To understand the potential of Agentic AI in greater depth, consider the fundamental differences between the two AI paradigms. GenAI leverages large language models (LLMs) to create content, think detailed reports, synthetic data, or even conceptual designs, based on user prompts. Agentic AI, on the other hand, builds upon LLMs as a reasoning and decision-making engine, augmented with real-time data integration, planning algorithms, and system interactions across IoT sensors, robotics, or APIs. While GenAI generates ideas, Agentic AI acts on them, driving operational outcomes with minimal human oversight.

A Daily Life Example: Planning a Healthy Dinner

Imagine asking, “Plan a healthy dinner for me tonight.” A GenAI tool would respond with a creative suggestion: “How about a grilled chicken salad with avocado, cherry tomatoes, and a lemon-tahini dressing? Here is a recipe...”

It does present you with a detailed idea (and avoids that eternal conundrum of what to eat – hopefully), but the planning and execution is on you.

Agentic AI, by contrast, acts.

It analyzes your dietary preferences, location, and real-time data, then responds: “I recommend a grilled chicken salad with avocado, tailored to your low-carb preference. I have also located fresh ingredients at a Tesco Express 5 minutes from your office in Central London, which is open until midnight. I can order via Deliveroo for delivery to your hotel by 8 PM, and I will synchronize a recipe app to guide your preparation. Shall I proceed?”

This actionable, integrated approach is what sets Agentic AI apart.

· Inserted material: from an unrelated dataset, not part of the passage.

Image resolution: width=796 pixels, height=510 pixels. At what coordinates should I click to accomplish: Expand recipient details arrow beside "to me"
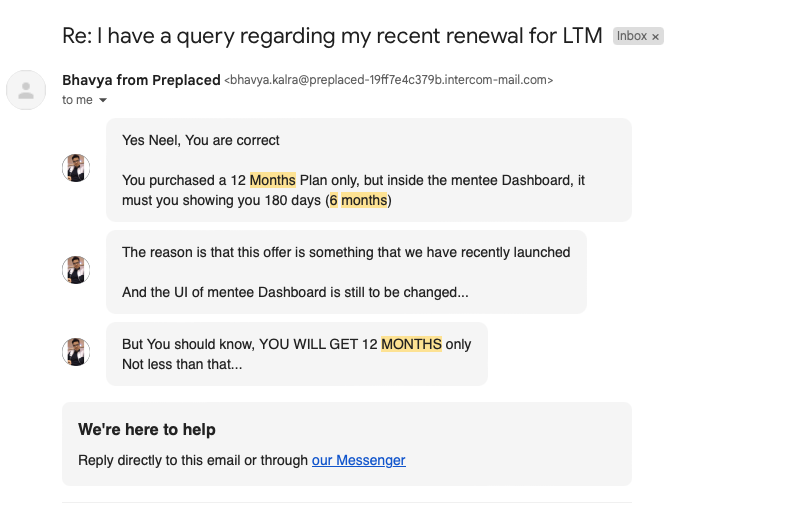[102, 101]
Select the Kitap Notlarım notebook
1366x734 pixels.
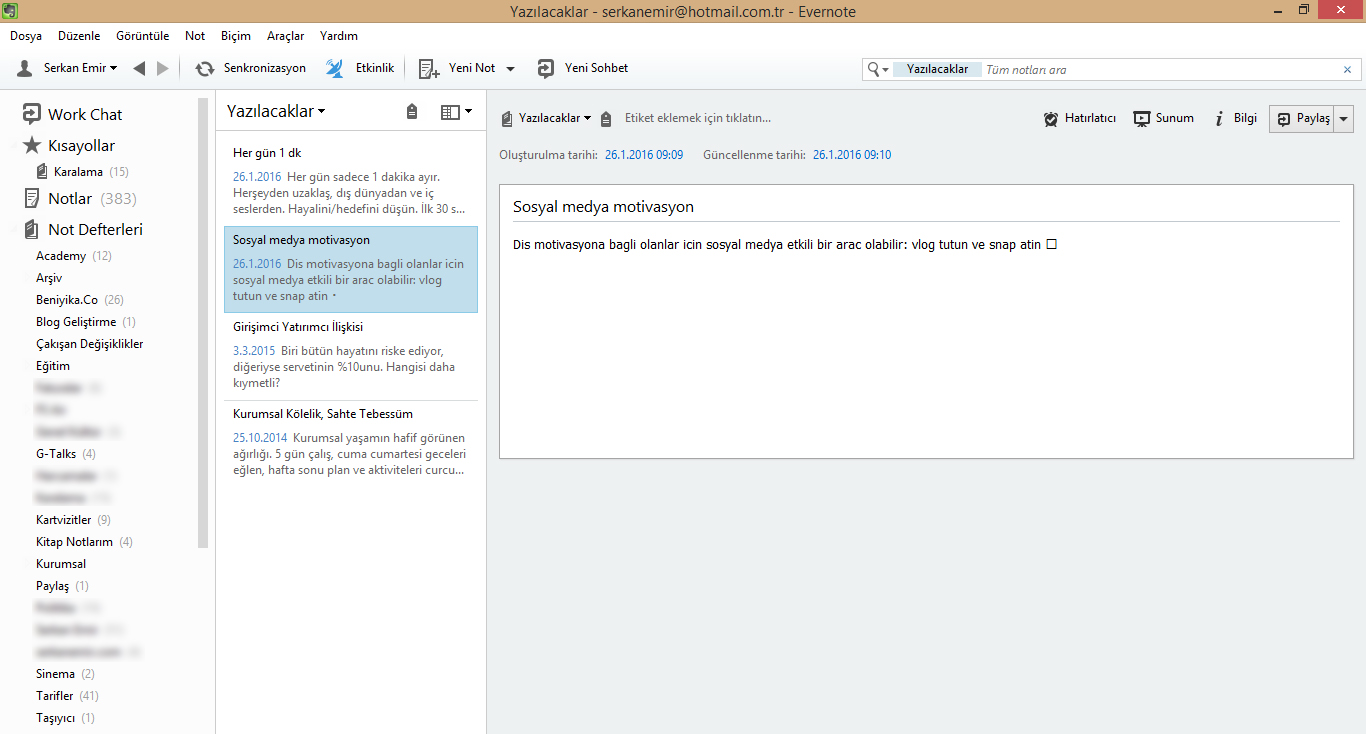75,541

Industrial Example: Optimizing Energy Usage in an Oil Refinery

Now, let us scale this to an O&G context with the prompt: “Optimize energy usage in my refinery this week.” A GenAI system would generate a theoretical plan: “Consider reducing HVAC usage during low-production hours and shifting high-energy processes to off-peak times, such as 2 AM to 5 AM, when electricity rates are lower. Here is a sample schedule: HVAC at 50% from 10 PM to 6 AM.”

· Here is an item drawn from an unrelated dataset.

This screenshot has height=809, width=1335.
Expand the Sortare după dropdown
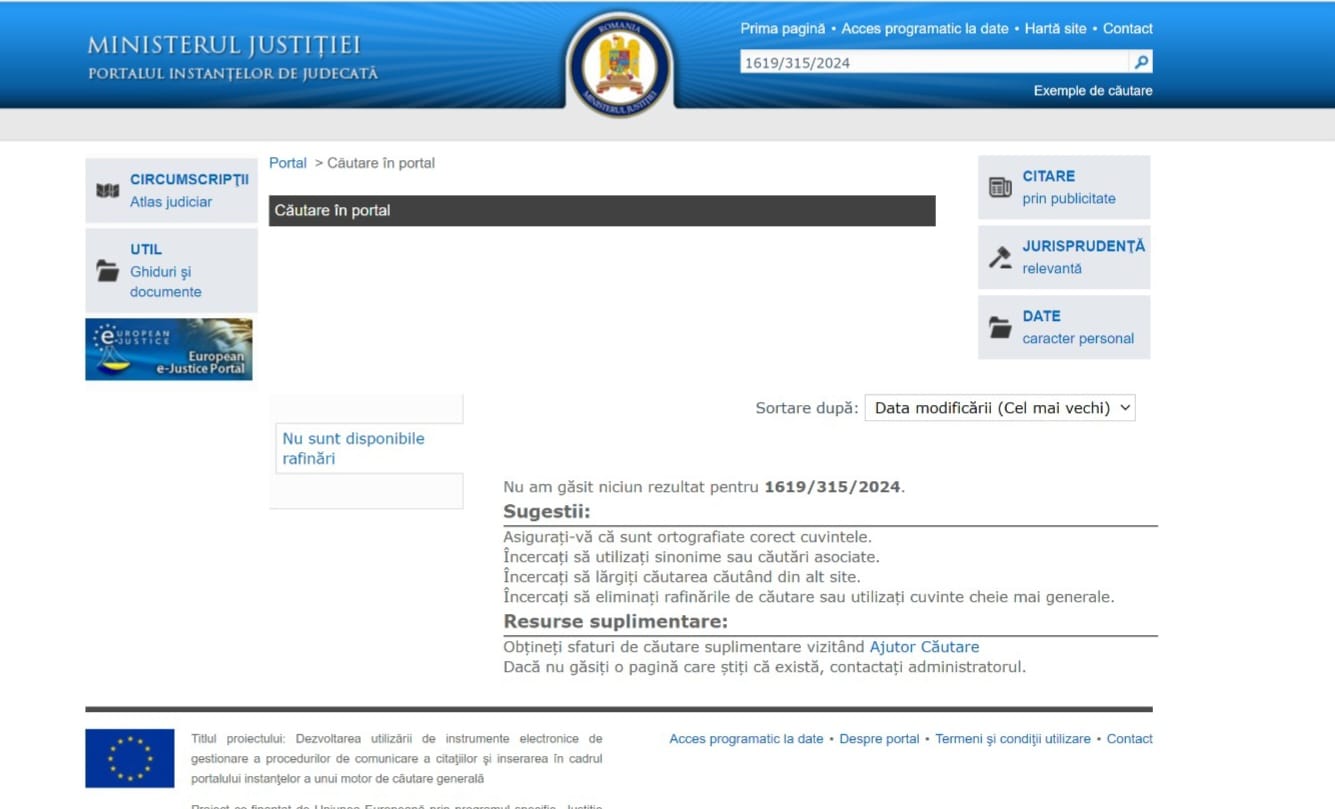(999, 408)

The Agentic AI tool, however, would take control of the request. It would integrate with your refinery’s SCADA systems, analyze real-time data from sensors, weather forecasts, and local energy pricing, and reply: “I have analyzed your refinery’s energy consumption patterns and local grid data. To optimize energy this week, I will reduce HVAC usage by 15% during low-production hours (10 PM–6 AM) and reschedule crude distillation unit operations to off-peak hours (2 AM–5 AM), saving 12% on energy costs. I have also adjusted the control systems on these parameters, addressing data latency challenges by leveraging edge computing to process sensor data locally, ensuring real-time responsiveness. I will continue to monitor performance daily for further optimization, mitigating model drift by retraining algorithms with fresh data. Expected savings: $150,000 this week, based on a pilot study by a major Gulf Coast refinery operator [Ref: SPE-2024-1234]. Would you like a detailed report?”

This level of autonomy and integration directly impacts your bottom line.